A Few Things the Critical Care Cardiologist Might Have Missed While Talking About the #ISCHEMIA Trial

The ISCHEMIA trial definitely caused quite a chatter, and congratulations to the authors on a thought provoking and interesting study. I’m fascinated and can’t wait to do a deep dive on my own time. BUT, that’s for stable ischemic heart disease. There’s a time and a place for that, but that place is certainly not the ICU.

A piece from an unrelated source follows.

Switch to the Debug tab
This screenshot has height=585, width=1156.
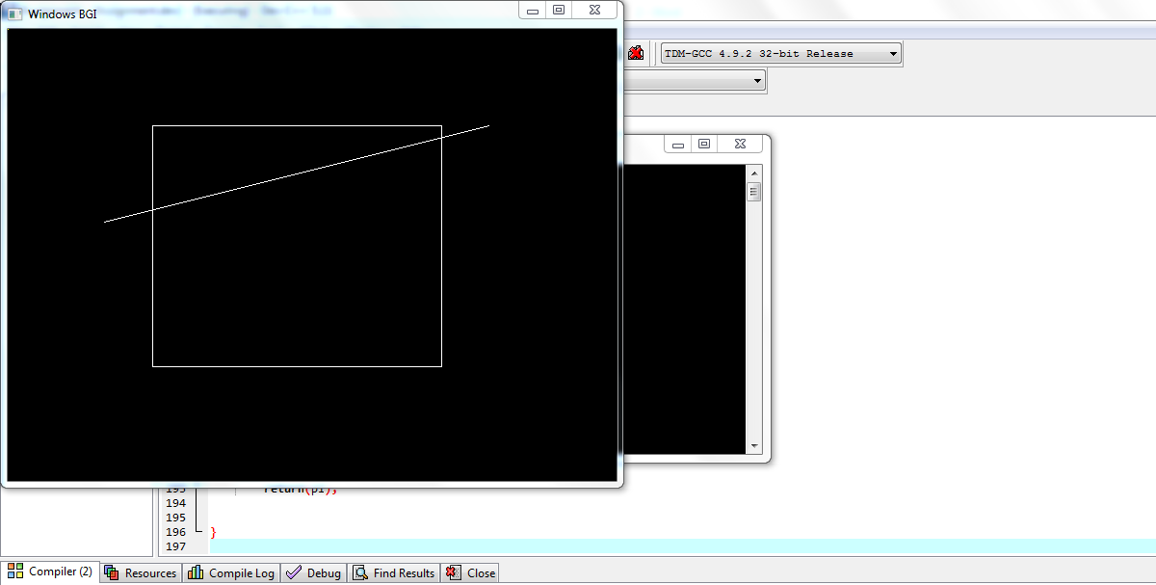coord(315,572)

With that in mind, I’m going to briefly highlight a few presentations at this year’s AHA conference, and throw out a few breadcrumbs to pique your interest and hopefully encourage you to look into the primary literature.

 

Utilization and Outcomes of Impella vs IABP Among Patients with AMI Complicated by Cardiogenic Shock Undergoing PCI

In this talk, Dr. Sanket Dhruva and friends took data from the NCR CathPCI Registry, and created a linked cohort with the Chest Pain MI Registry. Out of 28,304 patients with AMI and CS, 8,471 received IABP only, 1,768 received Impella only. They were able to propensity match 1,680 (95%) of the Impella patients to IABP patients. The results were staggering: 45.0% mortality rate for Impella vs 34.1% with IABP. Major bleeds (as defined by the NCDR) occurred in 31.3% of Impella and 16.0% of IABP patients. They also stratified the patient event rates for pre and post-PCI initiation of mechanical circulatory support. Study perior was 10/2015 – 12/2017

Pre-PCI initiation of MCS:

  • Mortality 45.6% vs 36.8% Impella vs IABP
  • Major bleeding 27.4% vs 16.6% Impella vs IABP

Post-PCI initiation of MCS:

  • Mortality 44.0% vs 32.2% Impella vs IABP
  • Major bleeding 34.4% vs 15.7% Impella vs IABP

ischemia

Comments:

This was a historical cohort, this is observational data, and I think this highlights a need for a prospective RCT looking at the use of Impella vs IABP in patients with AMI and cardiogenic shock. Because of the nature of the dataset, the definitions of events were standardized across the board. I will also add that these patients were not stratified using the SCAI schema for cardiogenic shock (hard to use it when it wasn’t released during the study period!).  Is it possible that the sicker patients got Impella more frequently? Sure, but, Dr. Dhruva noted that most of the Impella devices used were the small 2.5, and not the 5.0. A study I was a part of looking at trends in utilization and mortality with MCS published earlier this year also found similarly increasing trends in utilization of MCS, but no difference overall with regards to mortality. That paper, too, performed retrospective data analysis, and carries many of the same limitations as this study.

 

1 year outcomes of the COACT: Coronary Angiography after Cardiac Arrest Trial

You are the physician on-call at your ICU. You hear of a patient who had an out-of hospital cardiac arrest, the rhythm was VT, ROSC was obtained in the field, and the post-ROSC ECG showed no STEMI. Do you take them to the cath lab, or do you just focus on targeted temperature management & stabilize the patient? What if it was an electrically silent MI!?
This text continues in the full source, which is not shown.